In this solution, ijson traverses through the file and I can easily pinpoint place at which new city row should be sent. However, what if top planet field is not at the beginning, but at the end? In this case this solution does not work, because parser will not see it until the end of the file. Ideally in this example, keys would be ordered so that both countries and cities are at the bottom of their respective levels, but I do not see a way to do it unknowingly

rtobar commented 2 years ago

I am not sure what would be performance of planet = ijson.items(f, 'planet') line if planet key was at the end of file. Would it traverse one more time?

Indeed. You'd need to fetch the content twice, or at least multiplex it into the two different ijson.items calls, as each invocation to ijson.items fully consumes the given stream of data. Because of this you'll probably want to go with Solution 2.

[Solution 2] However, what if top planet field is not at the beginning, but at the end?

Indeed that would be the worst case scenario. If you want to have this information appear on each of the flat records you are storing in your database then you'd have to accumulate all the records in memory and wait for planet to appear, so you can update the records and put them in the database.

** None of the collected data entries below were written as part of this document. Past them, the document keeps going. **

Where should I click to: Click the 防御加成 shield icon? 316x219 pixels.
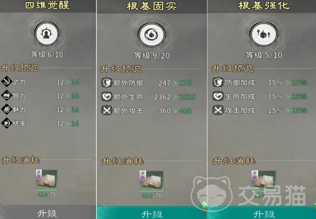point(218,82)
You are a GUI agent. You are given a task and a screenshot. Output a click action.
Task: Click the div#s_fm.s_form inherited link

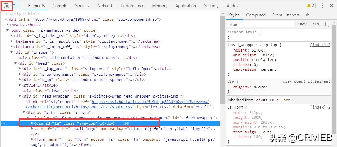point(273,100)
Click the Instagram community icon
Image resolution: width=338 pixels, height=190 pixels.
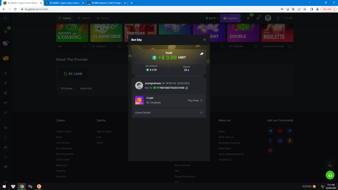pyautogui.click(x=270, y=150)
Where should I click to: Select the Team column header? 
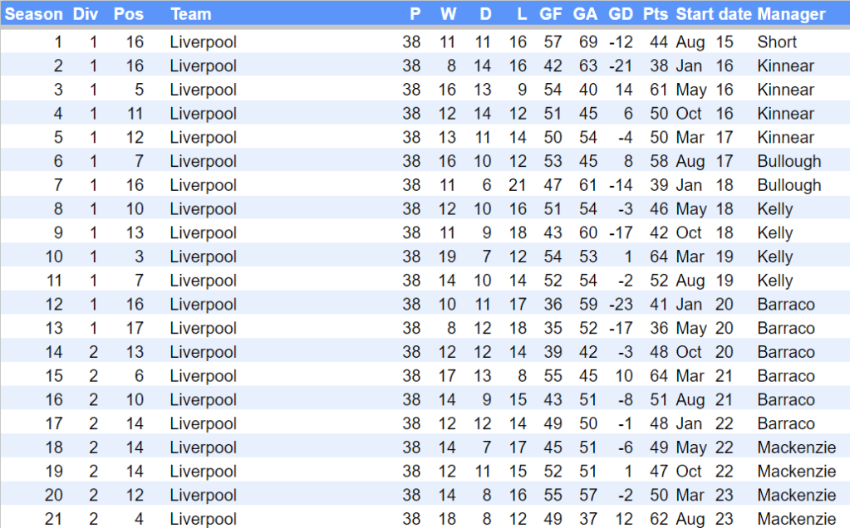point(191,14)
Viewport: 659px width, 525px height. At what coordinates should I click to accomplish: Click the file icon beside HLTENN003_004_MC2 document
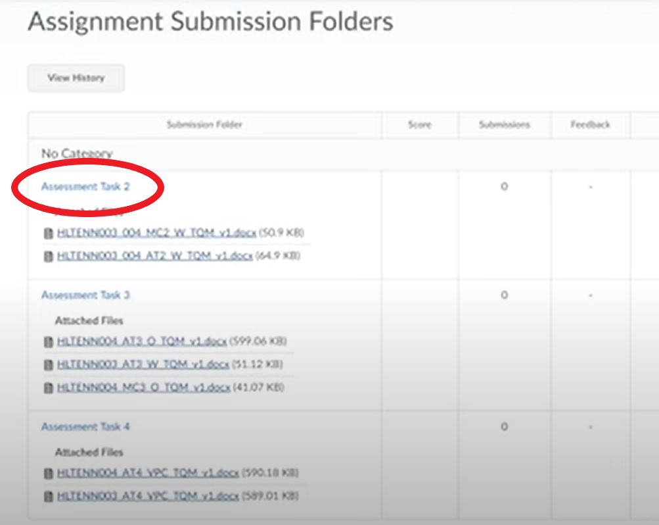coord(47,233)
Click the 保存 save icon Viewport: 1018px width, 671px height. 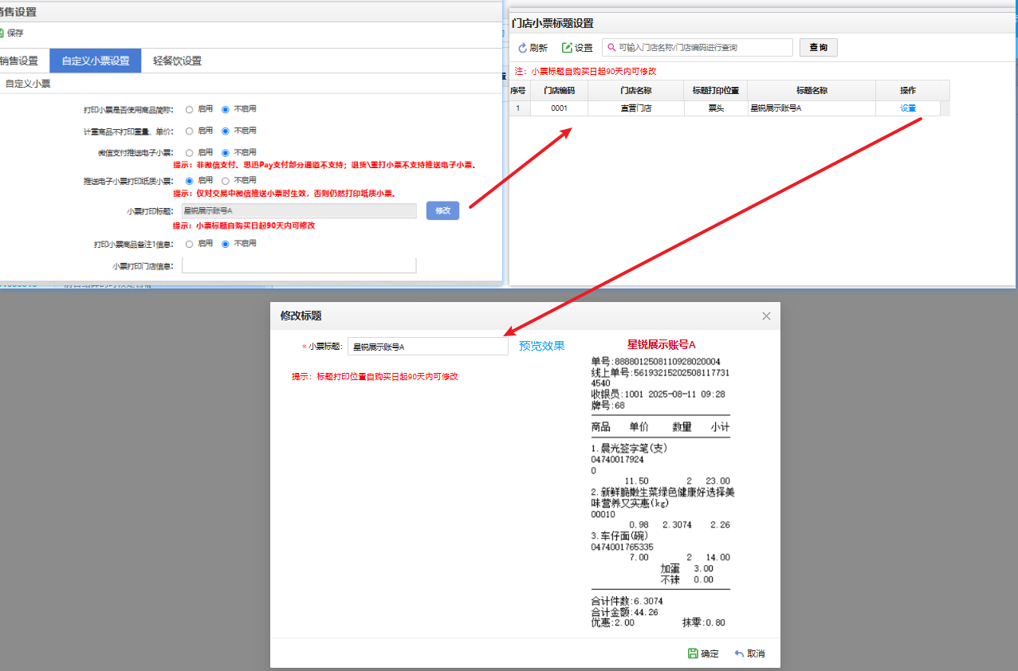[x=2, y=33]
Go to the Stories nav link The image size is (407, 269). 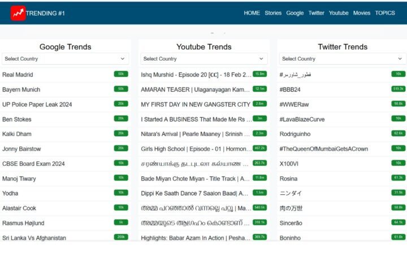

An alternative approach, if your database schema allows it, would be to write the city records without a planet, and issue an UPDATE to set their planet when you finally find it.

As you noticed this is not a problem of ijson itself, but the fact that your document wouldn't be well suited for streaming. Still, if you can write planet-less records and then issue an update you should be fine to go.

rtobar commented 2 years ago

Closing since this was answered a long time ago.